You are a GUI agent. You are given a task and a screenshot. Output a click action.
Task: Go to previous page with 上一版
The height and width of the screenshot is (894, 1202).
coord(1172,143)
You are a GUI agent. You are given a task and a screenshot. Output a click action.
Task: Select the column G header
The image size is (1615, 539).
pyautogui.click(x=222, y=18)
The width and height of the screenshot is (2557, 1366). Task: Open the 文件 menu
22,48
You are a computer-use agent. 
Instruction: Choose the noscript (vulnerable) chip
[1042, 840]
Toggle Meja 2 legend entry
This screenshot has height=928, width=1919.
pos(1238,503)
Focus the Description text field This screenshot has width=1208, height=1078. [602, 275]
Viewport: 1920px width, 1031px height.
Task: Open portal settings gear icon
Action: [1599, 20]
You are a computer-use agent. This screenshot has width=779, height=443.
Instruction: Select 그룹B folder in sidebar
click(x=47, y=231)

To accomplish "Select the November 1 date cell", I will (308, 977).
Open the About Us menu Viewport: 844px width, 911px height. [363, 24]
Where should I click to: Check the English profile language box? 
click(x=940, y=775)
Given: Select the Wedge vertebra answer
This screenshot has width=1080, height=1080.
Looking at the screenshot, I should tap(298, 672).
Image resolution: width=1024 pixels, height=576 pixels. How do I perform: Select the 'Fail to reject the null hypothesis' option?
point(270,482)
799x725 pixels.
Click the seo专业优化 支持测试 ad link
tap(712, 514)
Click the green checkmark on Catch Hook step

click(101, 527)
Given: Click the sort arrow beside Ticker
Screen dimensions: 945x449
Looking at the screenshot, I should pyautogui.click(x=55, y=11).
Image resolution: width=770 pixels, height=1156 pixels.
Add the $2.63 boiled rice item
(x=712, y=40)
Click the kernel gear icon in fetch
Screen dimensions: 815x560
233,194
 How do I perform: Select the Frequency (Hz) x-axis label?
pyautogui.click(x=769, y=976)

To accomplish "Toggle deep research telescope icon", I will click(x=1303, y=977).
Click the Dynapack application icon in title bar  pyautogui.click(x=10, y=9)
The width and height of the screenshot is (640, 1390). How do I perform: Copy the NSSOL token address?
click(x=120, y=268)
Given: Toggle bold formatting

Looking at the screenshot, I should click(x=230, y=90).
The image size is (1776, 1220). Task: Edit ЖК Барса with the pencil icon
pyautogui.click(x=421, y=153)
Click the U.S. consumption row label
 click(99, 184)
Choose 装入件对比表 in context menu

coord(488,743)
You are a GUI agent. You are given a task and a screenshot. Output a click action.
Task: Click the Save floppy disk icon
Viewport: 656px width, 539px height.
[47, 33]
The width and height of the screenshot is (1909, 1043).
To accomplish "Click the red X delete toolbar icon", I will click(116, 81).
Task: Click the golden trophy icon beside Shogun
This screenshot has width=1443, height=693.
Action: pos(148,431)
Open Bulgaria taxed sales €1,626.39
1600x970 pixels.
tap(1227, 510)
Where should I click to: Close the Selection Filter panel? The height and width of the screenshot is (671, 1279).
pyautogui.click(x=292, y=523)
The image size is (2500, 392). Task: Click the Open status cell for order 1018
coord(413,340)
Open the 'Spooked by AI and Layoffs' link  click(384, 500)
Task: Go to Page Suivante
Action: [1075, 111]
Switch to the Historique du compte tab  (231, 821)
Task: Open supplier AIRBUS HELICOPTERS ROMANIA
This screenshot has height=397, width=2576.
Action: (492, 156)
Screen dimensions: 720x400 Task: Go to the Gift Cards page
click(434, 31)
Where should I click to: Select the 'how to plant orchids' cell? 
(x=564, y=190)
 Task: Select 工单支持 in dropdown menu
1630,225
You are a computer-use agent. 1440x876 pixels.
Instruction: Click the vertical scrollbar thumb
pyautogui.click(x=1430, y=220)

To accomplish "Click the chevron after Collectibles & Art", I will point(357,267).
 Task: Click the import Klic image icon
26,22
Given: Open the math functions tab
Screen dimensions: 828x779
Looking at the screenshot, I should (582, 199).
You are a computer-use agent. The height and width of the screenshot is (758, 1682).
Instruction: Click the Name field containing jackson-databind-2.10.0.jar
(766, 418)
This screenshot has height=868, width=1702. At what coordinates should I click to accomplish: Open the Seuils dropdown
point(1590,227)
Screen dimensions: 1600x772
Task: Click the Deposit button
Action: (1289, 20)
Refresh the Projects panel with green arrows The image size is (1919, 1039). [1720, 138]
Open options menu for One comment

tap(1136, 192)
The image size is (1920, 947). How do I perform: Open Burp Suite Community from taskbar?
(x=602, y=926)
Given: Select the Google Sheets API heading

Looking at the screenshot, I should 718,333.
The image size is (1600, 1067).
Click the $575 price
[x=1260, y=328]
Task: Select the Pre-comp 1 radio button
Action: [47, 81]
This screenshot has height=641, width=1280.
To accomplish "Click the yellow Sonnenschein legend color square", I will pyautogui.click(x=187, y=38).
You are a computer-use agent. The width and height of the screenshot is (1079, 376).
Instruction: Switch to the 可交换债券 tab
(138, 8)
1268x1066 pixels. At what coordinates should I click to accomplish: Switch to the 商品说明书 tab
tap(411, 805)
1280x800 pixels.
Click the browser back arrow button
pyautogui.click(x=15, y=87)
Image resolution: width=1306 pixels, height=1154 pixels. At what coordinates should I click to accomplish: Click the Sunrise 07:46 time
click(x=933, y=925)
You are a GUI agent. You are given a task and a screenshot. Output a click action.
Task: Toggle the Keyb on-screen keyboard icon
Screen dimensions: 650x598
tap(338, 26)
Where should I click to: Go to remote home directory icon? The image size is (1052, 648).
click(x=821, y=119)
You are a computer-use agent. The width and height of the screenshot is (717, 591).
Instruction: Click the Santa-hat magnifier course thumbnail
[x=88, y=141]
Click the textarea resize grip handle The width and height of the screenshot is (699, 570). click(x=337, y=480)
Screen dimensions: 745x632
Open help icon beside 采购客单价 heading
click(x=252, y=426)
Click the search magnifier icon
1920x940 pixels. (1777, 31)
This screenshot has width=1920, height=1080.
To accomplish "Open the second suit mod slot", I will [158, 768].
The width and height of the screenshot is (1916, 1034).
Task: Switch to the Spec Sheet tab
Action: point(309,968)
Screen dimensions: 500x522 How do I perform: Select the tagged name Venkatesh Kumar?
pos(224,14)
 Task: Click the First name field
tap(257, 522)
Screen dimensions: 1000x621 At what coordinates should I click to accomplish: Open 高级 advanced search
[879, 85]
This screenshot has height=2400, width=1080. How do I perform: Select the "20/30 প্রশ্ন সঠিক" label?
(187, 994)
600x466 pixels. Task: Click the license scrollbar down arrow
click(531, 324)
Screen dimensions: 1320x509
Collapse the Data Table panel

════════════════════

**Task details**
Rewrite all of the lines above as a Markdown table with two columns, Row and Line. Number each row and leave out blank lines.

**Result for this exercise**
| Row | Line |
|---|---|
| 1 | You are a GUI agent. You are given a task and a screenshot. Output a click action. |
| 2 | Task: Go to previous page with 上一版 |
| 3 | The height and width of the screenshot is (894, 1202). |
| 4 | coord(1172,143) |
| 5 | You are a GUI agent. You are given a task and a screenshot. Output a click action. |
| 6 | Task: Select the column G header |
| 7 | The image size is (1615, 539). |
| 8 | pyautogui.click(x=222, y=18) |
| 9 | The width and height of the screenshot is (2557, 1366). Task: Open the 文件 menu |
| 10 | 22,48 |
| 11 | You are a computer-use agent.  |
| 12 | Instruction: Choose the noscript (vulnerable) chip |
| 13 | [1042, 840] |
| 14 | Toggle Meja 2 legend entry |
| 15 | This screenshot has height=928, width=1919. |
| 16 | pos(1238,503) |
| 17 | Focus the Description text field This screenshot has width=1208, height=1078. [602, 275] |
| 18 | Viewport: 1920px width, 1031px height. |
| 19 | Task: Open portal settings gear icon |
| 20 | Action: [1599, 20] |
| 21 | You are a computer-use agent. This screenshot has width=779, height=443. |
| 22 | Instruction: Select 그룹B folder in sidebar |
| 23 | click(x=47, y=231) |
| 24 | To accomplish "Select the November 1 date cell", I will (308, 977). |
| 25 | Open the About Us menu Viewport: 844px width, 911px height. [363, 24] |
| 26 | Where should I click to: Check the English profile language box?  |
| 27 | click(x=940, y=775) |
| 28 | Given: Select the Wedge vertebra answer |
| 29 | This screenshot has width=1080, height=1080. |
| 30 | Looking at the screenshot, I should tap(298, 672). |
| 31 | Image resolution: width=1024 pixels, height=576 pixels. How do I perform: Select the 'Fail to reject the null hypothesis' option? |
| 32 | point(270,482) |
| 33 | 799x725 pixels. |
| 34 | Click the seo专业优化 支持测试 ad link |
| 35 | tap(712, 514) |
| 36 | Click the green checkmark on Catch Hook step |
| 37 | click(101, 527) |
| 38 | Given: Click the sort arrow beside Ticker |
| 39 | Screen dimensions: 945x449 |
| 40 | Looking at the screenshot, I should pyautogui.click(x=55, y=11). |
| 41 | Image resolution: width=770 pixels, height=1156 pixels. |
| 42 | Add the $2.63 boiled rice item |
| 43 | (x=712, y=40) |
| 44 | Click the kernel gear icon in fetch |
| 45 | Screen dimensions: 815x560 |
| 46 | 233,194 |
| 47 |  How do I perform: Select the Frequency (Hz) x-axis label? |
| 48 | pyautogui.click(x=769, y=976) |
| 49 | To accomplish "Toggle deep research telescope icon", I will click(x=1303, y=977). |
| 50 | Click the Dynapack application icon in title bar  pyautogui.click(x=10, y=9) |
| 51 | The width and height of the screenshot is (640, 1390). How do I perform: Copy the NSSOL token address? |
| 52 | click(x=120, y=268) |
| 53 | Given: Toggle bold formatting |
| 54 | Looking at the screenshot, I should click(x=230, y=90). |
| 55 | The image size is (1776, 1220). Task: Edit ЖК Барса with the pencil icon |
| 56 | pyautogui.click(x=421, y=153) |
| 57 | Click the U.S. consumption row label |
| 58 |  click(99, 184) |
| 59 | Choose 装入件对比表 in context menu |
| 60 | coord(488,743) |
| 61 | You are a GUI agent. You are given a task and a screenshot. Output a click action. |
| 62 | Task: Click the Save floppy disk icon |
| 63 | Viewport: 656px width, 539px height. |
| 64 | [47, 33] |
| 65 | The width and height of the screenshot is (1909, 1043). |
| 66 | To accomplish "Click the red X delete toolbar icon", I will click(116, 81). |
| 67 | Task: Click the golden trophy icon beside Shogun |
| 68 | This screenshot has width=1443, height=693. |
| 69 | Action: pos(148,431) |
| 70 | Open Bulgaria taxed sales €1,626.39 |
| 71 | 1600x970 pixels. |
| 72 | tap(1227, 510) |
| 73 | Where should I click to: Close the Selection Filter panel? The height and width of the screenshot is (671, 1279). |
| 74 | pyautogui.click(x=292, y=523) |
| 75 | The image size is (2500, 392). Task: Click the Open status cell for order 1018 |
| 76 | coord(413,340) |
| 77 | Open the 'Spooked by AI and Layoffs' link  click(384, 500) |
| 78 | Task: Go to Page Suivante |
| 79 | Action: [1075, 111] |
| 80 | Switch to the Historique du compte tab  (231, 821) |
| 81 | Task: Open supplier AIRBUS HELICOPTERS ROMANIA |
| 82 | This screenshot has height=397, width=2576. |
| 83 | Action: (492, 156) |
| 84 | Screen dimensions: 720x400 Task: Go to the Gift Cards page |
| 85 | click(434, 31) |
| 86 | Where should I click to: Select the 'how to plant orchids' cell?  |
| 87 | (x=564, y=190) |
| 88 |  Task: Select 工单支持 in dropdown menu |
| 89 | 1630,225 |
| 90 | You are a computer-use agent. 1440x876 pixels. |
| 91 | Instruction: Click the vertical scrollbar thumb |
| 92 | pyautogui.click(x=1430, y=220) |
| 93 | To accomplish "Click the chevron after Collectibles & Art", I will point(357,267). |
| 94 |  Task: Click the import Klic image icon |
| 95 | 26,22 |
| 96 | Given: Open the math functions tab |
| 97 | Screen dimensions: 828x779 |
| 98 | Looking at the screenshot, I should (582, 199). |
| 99 | You are a computer-use agent. The height and width of the screenshot is (758, 1682). |
| 100 | Instruction: Click the Name field containing jackson-databind-2.10.0.jar |
| 101 | (766, 418) |
| 102 | This screenshot has height=868, width=1702. At what coordinates should I click to accomplish: Open the Seuils dropdown |
| 103 | point(1590,227) |
| 104 | Screen dimensions: 1600x772 |
| 105 | Task: Click the Deposit button |
| 106 | Action: (1289, 20) |
| 107 | Refresh the Projects panel with green arrows The image size is (1919, 1039). [1720, 138] |
| 108 | Open options menu for One comment |
| 109 | tap(1136, 192) |
| 110 | The image size is (1920, 947). How do I perform: Open Burp Suite Community from taskbar? |
| 111 | (x=602, y=926) |
| 112 | Given: Select the Google Sheets API heading |
| 113 | Looking at the screenshot, I should 718,333. |
| 114 | The image size is (1600, 1067). |
| 115 | Click the $575 price |
| 116 | [x=1260, y=328] |
| 117 | Task: Select the Pre-comp 1 radio button |
| 118 | Action: [47, 81] |
| 119 | This screenshot has height=641, width=1280. |
| 120 | To accomplish "Click the yellow Sonnenschein legend color square", I will pyautogui.click(x=187, y=38). |
| 121 | You are a computer-use agent. The width and height of the screenshot is (1079, 376). |
| 122 | Instruction: Switch to the 可交换债券 tab |
| 123 | (138, 8) |
| 124 | 1268x1066 pixels. At what coordinates should I click to accomplish: Switch to the 商品说明书 tab |
| 125 | tap(411, 805) |
| 126 | 1280x800 pixels. |
| 127 | Click the browser back arrow button |
| 128 | pyautogui.click(x=15, y=87) |
| 129 | Image resolution: width=1306 pixels, height=1154 pixels. At what coordinates should I click to accomplish: Click the Sunrise 07:46 time |
| 130 | click(x=933, y=925) |
| 131 | You are a GUI agent. You are given a task and a screenshot. Output a click action. |
| 132 | Task: Toggle the Keyb on-screen keyboard icon |
| 133 | Screen dimensions: 650x598 |
| 134 | tap(338, 26) |
| 135 | Where should I click to: Go to remote home directory icon? The image size is (1052, 648). |
| 136 | click(x=821, y=119) |
| 137 | You are a computer-use agent. The width and height of the screenshot is (717, 591). |
| 138 | Instruction: Click the Santa-hat magnifier course thumbnail |
| 139 | [x=88, y=141] |
| 140 | Click the textarea resize grip handle The width and height of the screenshot is (699, 570). click(x=337, y=480) |
| 141 | Screen dimensions: 745x632 |
| 142 | Open help icon beside 采购客单价 heading |
| 143 | click(x=252, y=426) |
| 144 | Click the search magnifier icon |
| 145 | 1920x940 pixels. (1777, 31) |
| 146 | This screenshot has width=1920, height=1080. |
| 147 | To accomplish "Open the second suit mod slot", I will [158, 768]. |
| 148 | The width and height of the screenshot is (1916, 1034). |
| 149 | Task: Switch to the Spec Sheet tab |
| 150 | Action: point(309,968) |
| 151 | Screen dimensions: 500x522 How do I perform: Select the tagged name Venkatesh Kumar? |
| 152 | pos(224,14) |
| 153 |  Task: Click the First name field |
| 154 | tap(257, 522) |
| 155 | Screen dimensions: 1000x621 At what coordinates should I click to accomplish: Open 高级 advanced search |
| 156 | [879, 85] |
| 157 | This screenshot has height=2400, width=1080. How do I perform: Select the "20/30 প্রশ্ন সঠিক" label? |
| 158 | (187, 994) |
| 159 | 600x466 pixels. Task: Click the license scrollbar down arrow |
| 160 | click(531, 324) |
| 161 | Screen dimensions: 1320x509 |
| 162 | Collapse the Data Table panel |